The first thing I did was write a few pages of a story that had nothing to do with my original ideas, just words on a page. I wanted to get something down and begin to discover my style.

Then I started writing the novel first novel I had in mind. It’s called “The Dolphin Maker”. I hope someday it will see the light of day but after getting into the heart of the story I realized that I needed to do a lot more research than I had time for. The novel has two story arcs that intertwine and one of the stories is based on the life of a canoe builder during the Polynesian migration across the Pacific. As you can imagine this will take a great deal of research to get right and I have a very specific idea in mind of how this story will go. But while I was working on it I was still doing writing exercises and I came up with the first page of the novel I just finished. The story took off very quickly and I ran with it.

As I said before, another thing I did was only pay attention to certain kind of writer while I was doing my own writing. When I was working on the dialogue for the first novel based in the Pacific, I realized that any dialogue I wrote would be wrong because any dialogue I wrote in English would sound odd. So for that story arc there is no dialogue. But in realizing this I also quit reading any fiction that had been translated. Which meant saying no to any Dostoevsky, Kundera, Murakami, or anyone else who did not originally write in English.

This narrowed down things a bit for me. Then I concentrated on writers who wrote in a way that I had come to love and that spoke to me personally. This is a fairly thin band of writers. I put the following books next to my workspace and read them for inspiration as I went.
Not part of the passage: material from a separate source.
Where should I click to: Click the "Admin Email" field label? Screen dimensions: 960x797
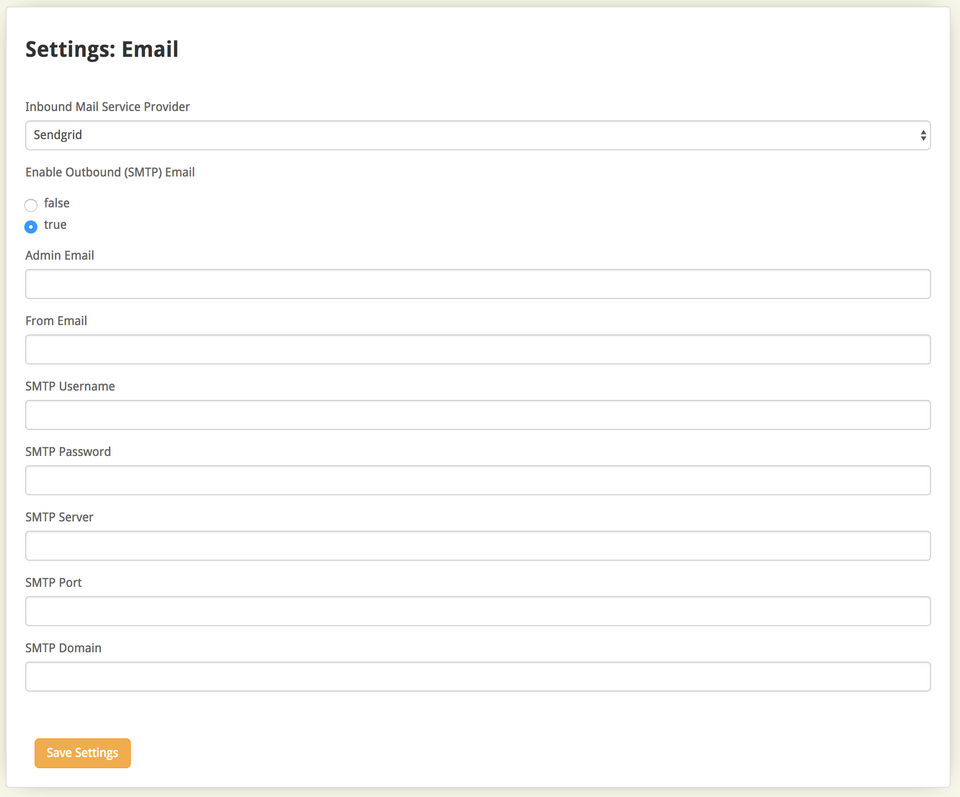pos(60,256)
Cormac McCarthy – Blood Meridian, Suttree, The Road
Marilynne Robinson – Housekeeping, Gilead
Herman Melville – Moby Dick, Typee
William Faulkner – The Sound and the Fury, As I Lay Dying
Ernest Hemingway – The Old Man and the Sea
John Graves – Goodbye to a River

It was only after putting these books next to my desk and writing for six months that I found out about a book called Pen of Iron by Robert Alter. It nearly made my head explode. He used these authors specifically as well as Saul Bellow to make the case for the influence of the King James Bible in the works of these writers. And can you guess what other work was sitting next to these? Yep. The King James Bible.

I grew up reading it. And many of my favorite writers other than those listed above cut their teeth on it as well. Emerson and Thoreau and Hawthorne. It has shaped much of the cannon of America and I was surprised to see how much of an impact it had made on the writers I was drawn to. Well maybe not surprised really, but I could see clearly that it was one of the principle reasons I was drawn to these stylists. Their prose was familiar. Like eating a home cooked meal.
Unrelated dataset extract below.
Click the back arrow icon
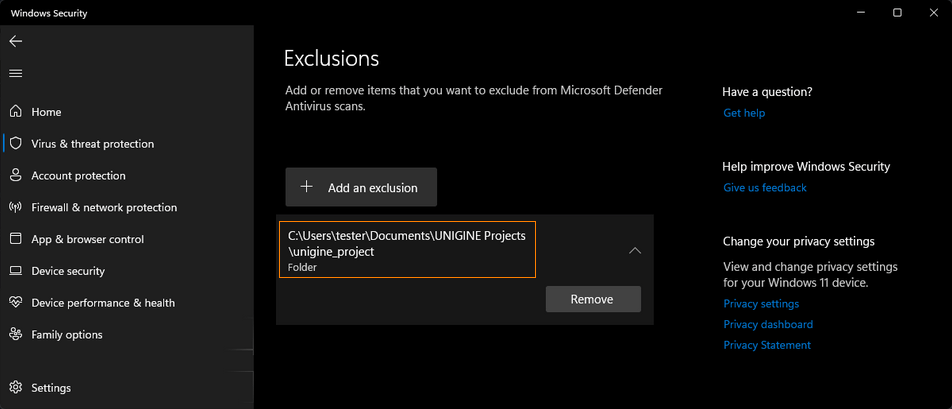 pyautogui.click(x=15, y=42)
Which brings me back to Journey. All it took for me to want to write lyrics was to see the impact they had on a girl. And what it took for me to want to write a novel was to know the impact that writers like Melville or McCarthy had on my sense of the world. And each of these writers were led them down the path by someone who came before them. Cormac McCarthy said it pretty well in the interview he did with the New York Times.
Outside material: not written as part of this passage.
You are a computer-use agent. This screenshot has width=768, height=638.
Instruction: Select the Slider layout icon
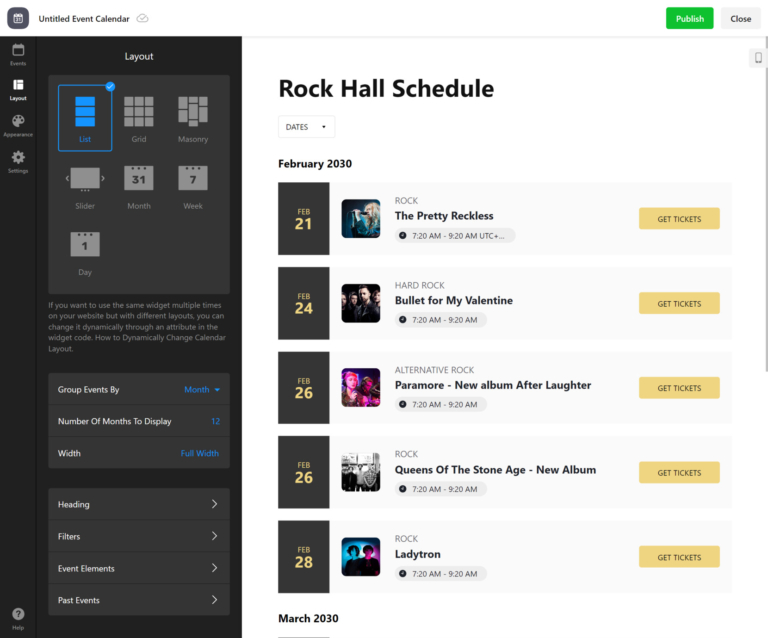[85, 179]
“The ugly fact is books are made out of books,” he says. “The novel depends for its life on the novels that have been written.”

And everything that exists, exists in this way. All the way back to what Aristotle called the unmoved mover. Every song, every chant. Every novel or movie or video game builds on what has come before. We are all standing on the shoulders of giants. And if you read my novel you will see clearly on whose shoulders I put my feet. Just the same way you will clearly hear the influence of say, The Beatles in the songs I have written.

But even with all of the forces that have shaped us and formed us into we have become, we are still each one of us, original. You have listened to or read hundreds of things that I have never heard of. And in this new age of ever more art available for consumption that list will only get longer. So if you are a fellow writer or just a fellow human being, don’t worry about trying to be completely original. You already are. Don’t worry about hiding your influences. You don’t have to. We can all see them quite clearly if we choose to look. Just come to us with open arms.